■ Try it ■
In your reply, repeat every entry exactly and skip over each picture.

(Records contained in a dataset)
════

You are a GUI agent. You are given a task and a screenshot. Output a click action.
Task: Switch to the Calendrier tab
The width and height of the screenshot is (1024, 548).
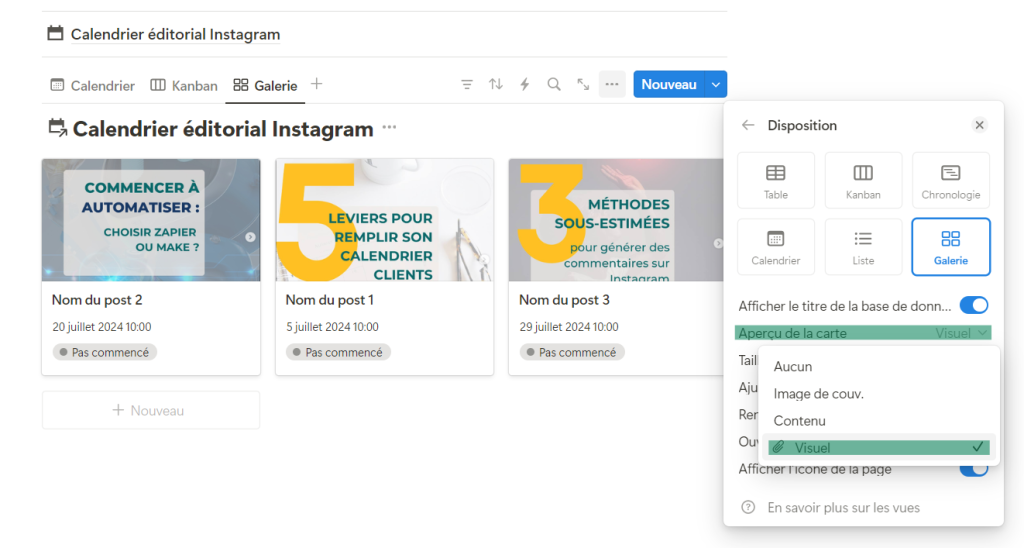point(93,86)
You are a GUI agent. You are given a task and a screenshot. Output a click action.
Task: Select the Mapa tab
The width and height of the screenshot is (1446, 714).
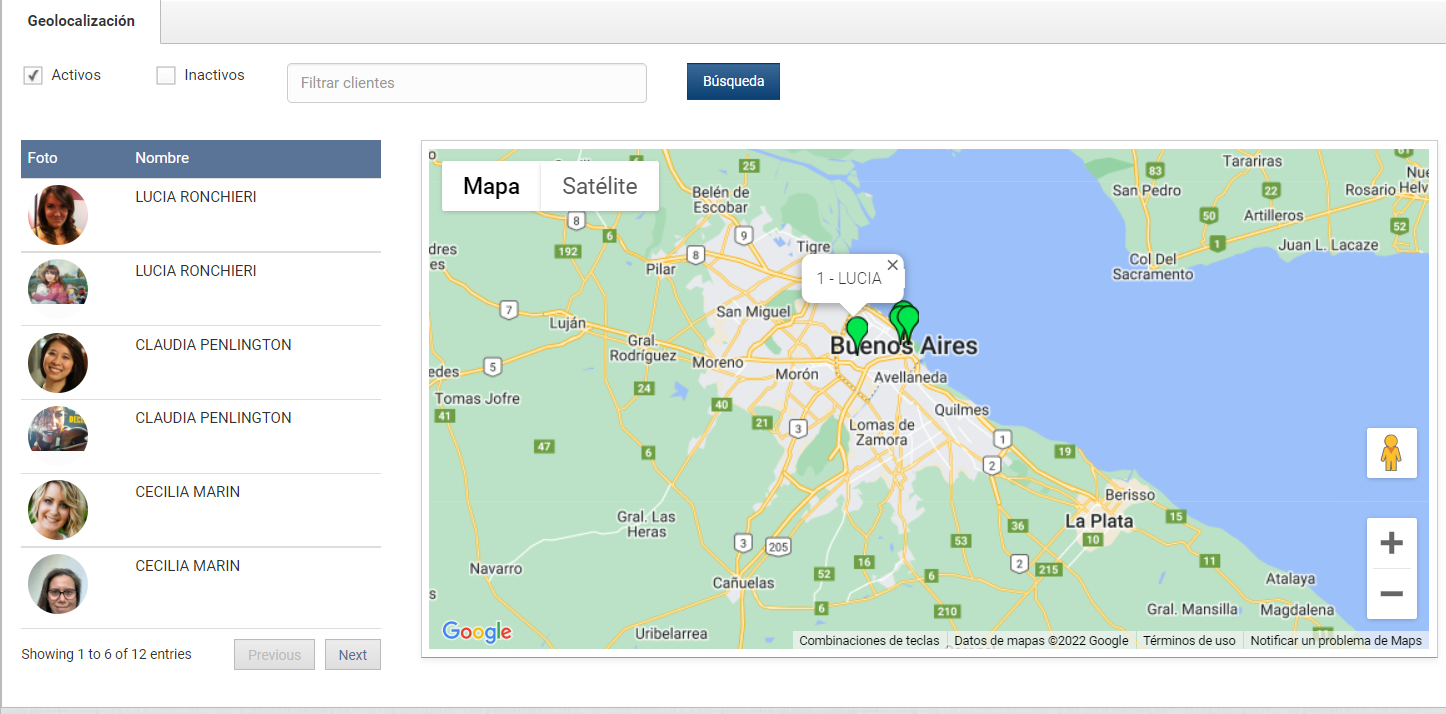coord(491,186)
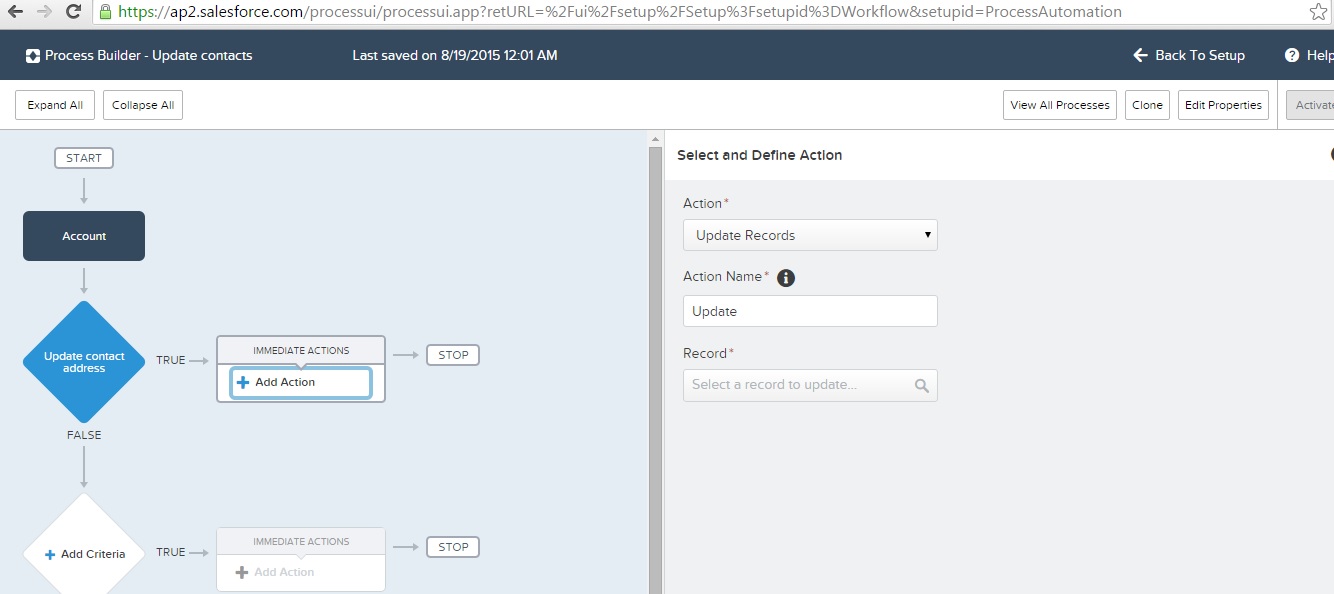Navigate Back To Setup
Screen dimensions: 1334x594
pyautogui.click(x=1189, y=55)
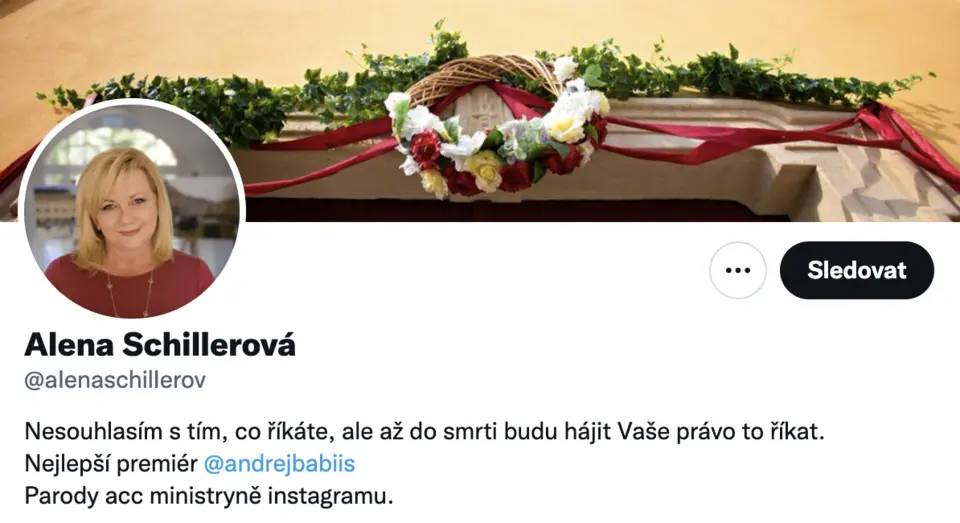The image size is (960, 523).
Task: Click the floral wreath in the banner
Action: click(x=497, y=127)

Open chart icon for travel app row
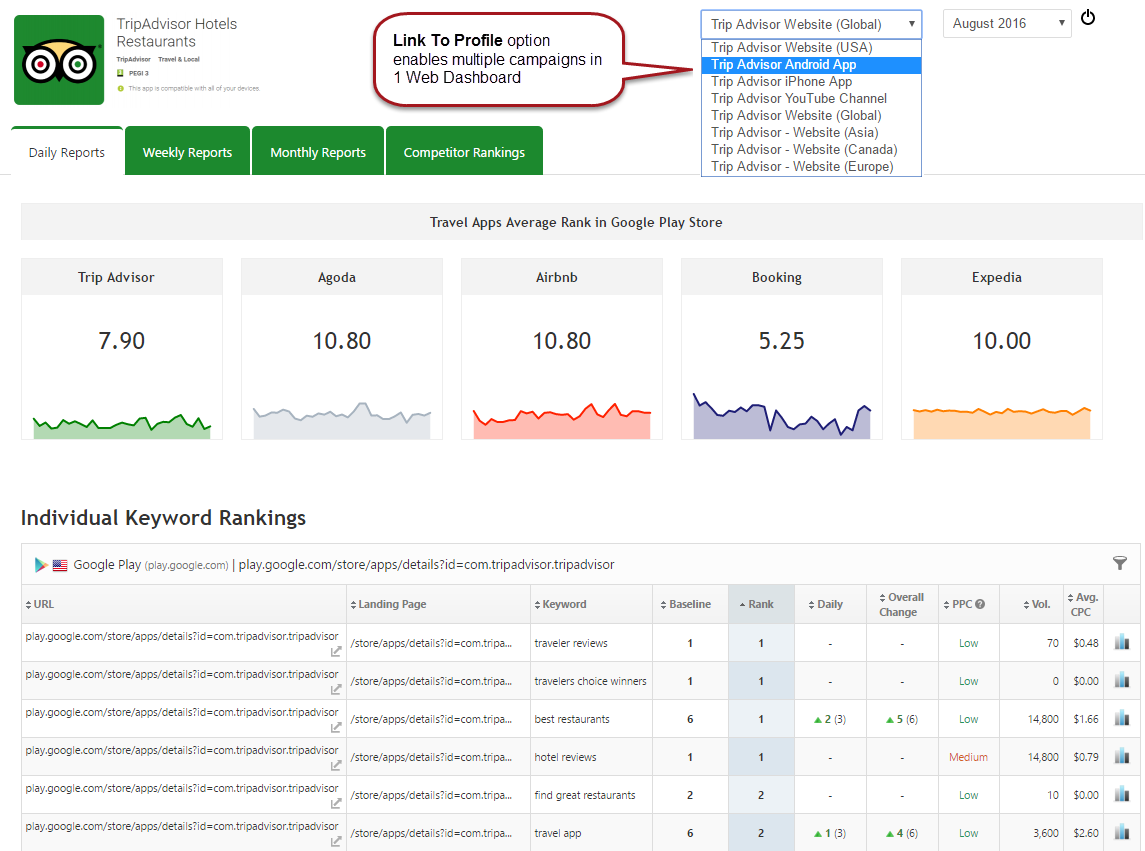click(x=1121, y=833)
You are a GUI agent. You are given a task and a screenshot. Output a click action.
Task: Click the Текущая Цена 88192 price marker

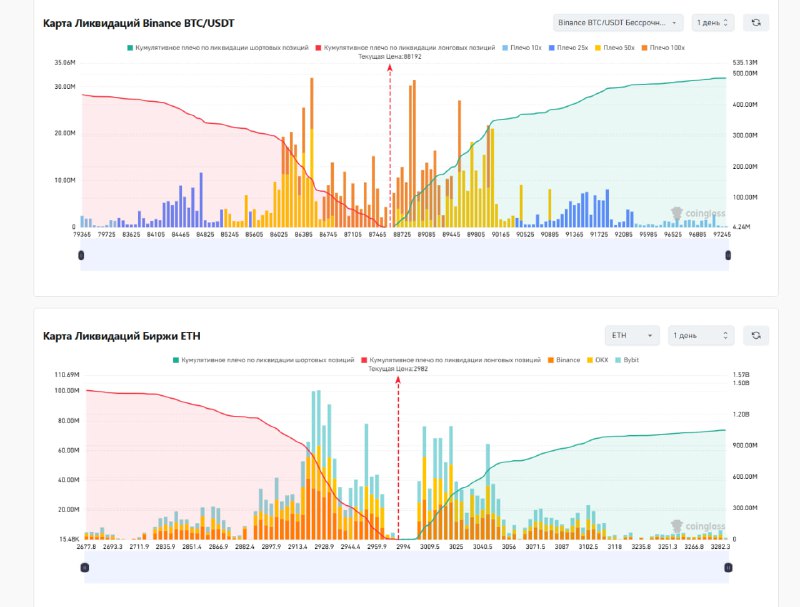pos(390,58)
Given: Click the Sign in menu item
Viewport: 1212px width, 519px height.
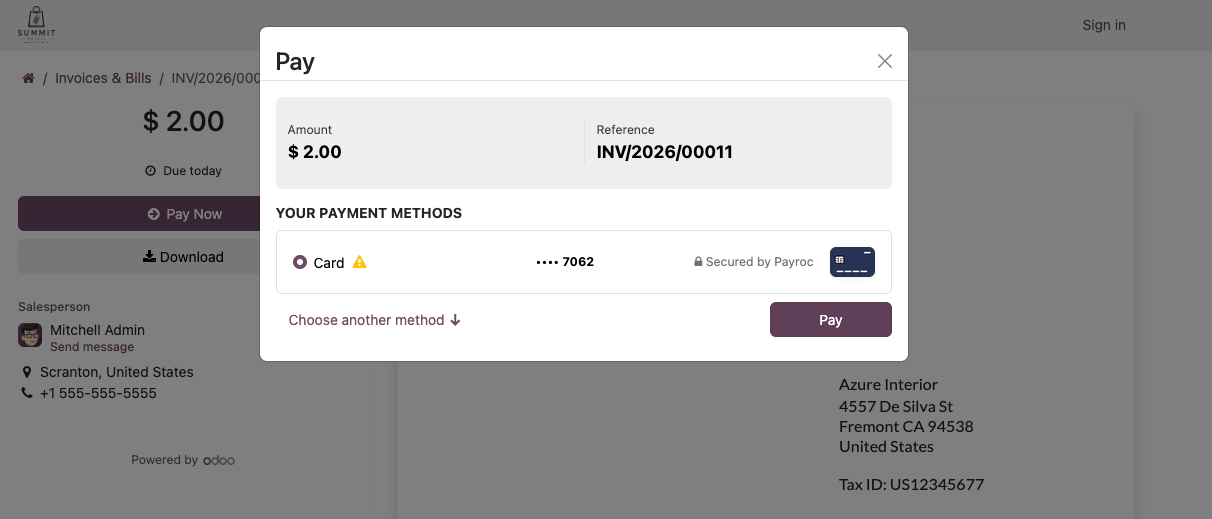Looking at the screenshot, I should [1104, 25].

════

■ Solution to the exercise ■
You are a GUI agent. You are given a task and a screenshot. Output a click action.
Task: Switch to the Calendrier tab
The width and height of the screenshot is (1024, 548).
point(93,86)
You are a GUI agent. You are given a task and a screenshot. Output a click action.
Task: Select the Mapa tab
The width and height of the screenshot is (1446, 714).
coord(491,186)
Navigate Back To Setup
Screen dimensions: 1334x594
pyautogui.click(x=1189, y=55)
The image size is (960, 523).
Task: Click the floral wreath in the banner
Action: click(x=497, y=127)

Open chart icon for travel app row
click(x=1121, y=833)
You are a GUI agent. You are given a task and a screenshot. Output a click action.
Task: Click the Текущая Цена 88192 price marker

pos(390,58)
Given: Click the Sign in menu item
Viewport: 1212px width, 519px height.
Looking at the screenshot, I should [1104, 25].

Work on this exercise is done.